Jon Wilson is Farms Manager at Holt Farms, the Yeo Valley Family Farm, which provides milk to Yeo Valley to produce their well-known range of dairy products.

‘Our aim is to feed the cows on grazing leys or silage to produce the best quality milk and this is being achieved by giving over increasing acreages of land to herbal leys,’ says Jon. 

The farm stretches from Blagdon Lake to the top of the Mendips and is home to two milking herds, comprising 420 British Friesian Dairy cows, with 240 cows at Holt Farm and 180 cows at Yoxter Farm, plus arable/rotational silage and sheep. Youngstock and bulls are bred on the farm. The soil ranges from loamy clay to thin limestone brash soils on top of the Mendips.

The arable rotation of two cereals and three years of red clover cutting leys was quite tight so last year the decision was made to reduce to first cereals only and include white clover and herbal leys across most of the land. 

A large acreage was established in Autumn 2015 with more being sown in August 2016, early enough to get them well established before winter.

The drivers for change were the benefits of herbal leys in terms of soil improvement and nutrition for cows, anthelmintic properties and the benefits of herbs for mining minerals. 

The herbal grazing ley is a complex mixture and Yeo Valley Family Farms, in consultation with Ian Wilkinson of Cotswold Seeds, took the view that it was worth including the widest variety of species and experimenting with management to see what worked best on the particular soil. 

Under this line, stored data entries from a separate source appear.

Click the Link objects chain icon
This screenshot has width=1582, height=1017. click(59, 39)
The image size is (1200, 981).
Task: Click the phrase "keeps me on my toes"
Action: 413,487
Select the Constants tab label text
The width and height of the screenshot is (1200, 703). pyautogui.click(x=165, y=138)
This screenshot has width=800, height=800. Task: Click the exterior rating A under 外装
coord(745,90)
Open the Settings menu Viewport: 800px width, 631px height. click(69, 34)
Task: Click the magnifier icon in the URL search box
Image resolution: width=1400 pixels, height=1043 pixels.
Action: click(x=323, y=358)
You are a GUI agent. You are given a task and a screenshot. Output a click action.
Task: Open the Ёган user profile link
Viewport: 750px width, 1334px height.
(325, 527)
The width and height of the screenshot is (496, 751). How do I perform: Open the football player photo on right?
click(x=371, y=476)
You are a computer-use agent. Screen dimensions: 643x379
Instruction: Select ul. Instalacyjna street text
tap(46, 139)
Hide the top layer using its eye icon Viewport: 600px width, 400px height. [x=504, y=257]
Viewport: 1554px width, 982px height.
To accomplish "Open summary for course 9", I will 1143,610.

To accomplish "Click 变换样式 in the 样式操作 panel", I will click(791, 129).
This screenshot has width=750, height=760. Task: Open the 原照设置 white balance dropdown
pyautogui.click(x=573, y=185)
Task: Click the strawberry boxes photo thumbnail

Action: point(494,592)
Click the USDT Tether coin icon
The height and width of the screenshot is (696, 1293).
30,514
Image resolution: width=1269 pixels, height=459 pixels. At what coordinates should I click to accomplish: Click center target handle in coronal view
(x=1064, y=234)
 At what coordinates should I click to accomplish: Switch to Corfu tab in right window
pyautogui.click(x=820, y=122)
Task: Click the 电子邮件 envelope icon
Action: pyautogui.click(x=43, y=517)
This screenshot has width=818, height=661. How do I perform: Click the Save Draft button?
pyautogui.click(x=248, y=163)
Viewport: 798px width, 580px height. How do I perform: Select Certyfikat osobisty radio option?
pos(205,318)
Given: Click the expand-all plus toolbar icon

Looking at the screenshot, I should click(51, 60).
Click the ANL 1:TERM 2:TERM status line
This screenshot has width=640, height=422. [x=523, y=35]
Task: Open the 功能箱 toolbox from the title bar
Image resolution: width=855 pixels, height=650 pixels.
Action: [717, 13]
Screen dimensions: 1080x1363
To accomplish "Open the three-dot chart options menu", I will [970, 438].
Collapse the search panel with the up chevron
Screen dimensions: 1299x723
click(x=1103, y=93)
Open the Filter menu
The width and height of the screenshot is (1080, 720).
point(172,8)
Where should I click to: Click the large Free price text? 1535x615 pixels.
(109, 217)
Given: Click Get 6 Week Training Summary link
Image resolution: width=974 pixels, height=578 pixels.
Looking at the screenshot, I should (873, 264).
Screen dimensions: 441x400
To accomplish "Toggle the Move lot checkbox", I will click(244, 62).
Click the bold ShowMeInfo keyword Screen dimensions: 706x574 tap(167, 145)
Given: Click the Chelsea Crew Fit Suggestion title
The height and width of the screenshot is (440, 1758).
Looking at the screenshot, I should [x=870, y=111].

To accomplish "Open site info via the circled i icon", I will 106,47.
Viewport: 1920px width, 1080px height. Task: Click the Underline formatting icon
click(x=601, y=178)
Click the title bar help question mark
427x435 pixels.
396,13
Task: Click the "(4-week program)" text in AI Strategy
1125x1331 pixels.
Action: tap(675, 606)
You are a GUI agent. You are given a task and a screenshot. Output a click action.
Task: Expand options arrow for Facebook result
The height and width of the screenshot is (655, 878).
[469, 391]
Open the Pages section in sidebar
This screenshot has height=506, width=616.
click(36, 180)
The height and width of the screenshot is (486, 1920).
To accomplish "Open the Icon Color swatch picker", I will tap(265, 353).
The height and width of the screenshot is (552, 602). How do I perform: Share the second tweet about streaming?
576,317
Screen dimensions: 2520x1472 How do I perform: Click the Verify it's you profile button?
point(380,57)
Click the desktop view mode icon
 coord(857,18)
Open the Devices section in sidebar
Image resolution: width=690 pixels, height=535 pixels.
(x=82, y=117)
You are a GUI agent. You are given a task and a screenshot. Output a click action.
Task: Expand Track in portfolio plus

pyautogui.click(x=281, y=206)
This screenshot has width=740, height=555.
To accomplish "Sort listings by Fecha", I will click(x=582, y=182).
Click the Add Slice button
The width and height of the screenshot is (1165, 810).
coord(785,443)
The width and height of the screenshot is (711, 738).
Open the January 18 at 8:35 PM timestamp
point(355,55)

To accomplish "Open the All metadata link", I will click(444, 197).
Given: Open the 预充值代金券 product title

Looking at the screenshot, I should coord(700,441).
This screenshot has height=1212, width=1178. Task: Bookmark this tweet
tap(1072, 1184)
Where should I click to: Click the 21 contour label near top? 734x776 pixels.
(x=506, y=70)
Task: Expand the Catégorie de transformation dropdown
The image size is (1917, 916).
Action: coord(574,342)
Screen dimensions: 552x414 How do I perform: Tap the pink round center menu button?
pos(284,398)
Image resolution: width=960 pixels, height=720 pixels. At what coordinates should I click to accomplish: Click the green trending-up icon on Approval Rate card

As the farm is organic, Jon must be mindful of weeds, particularly docks. If they become an issue in older leys, the field will be grazed once or twice in early spring and then cultivated repetitively during the summer so that the dock roots are thrown onto the surface and eradicated during this fallow period and a new ley established in mid to late August. Last spring was quite cold and the ley took a while to get going but then came through good and thick, helping to crowd out any potential weeds as the ley established.

The cows are strip grazed on a 21-24 day cycle. ‘After grazing a field we may go in with the topper to tidy up and help promote tillering and then we apply separated liquid from the slurry store with a low ground pressure tanker and dribble bar at 1200 gallons per acre to aid regrowth,’ explains Jon.

Herd Manager at Holt Farm, Richard Searle adds: ‘The rotation is all about trying to get the most out of the ley, leaving energy levels in the ley so that it can be grazed off and grow back, helping to tiller it out so the cows get the best nutritional value from it.’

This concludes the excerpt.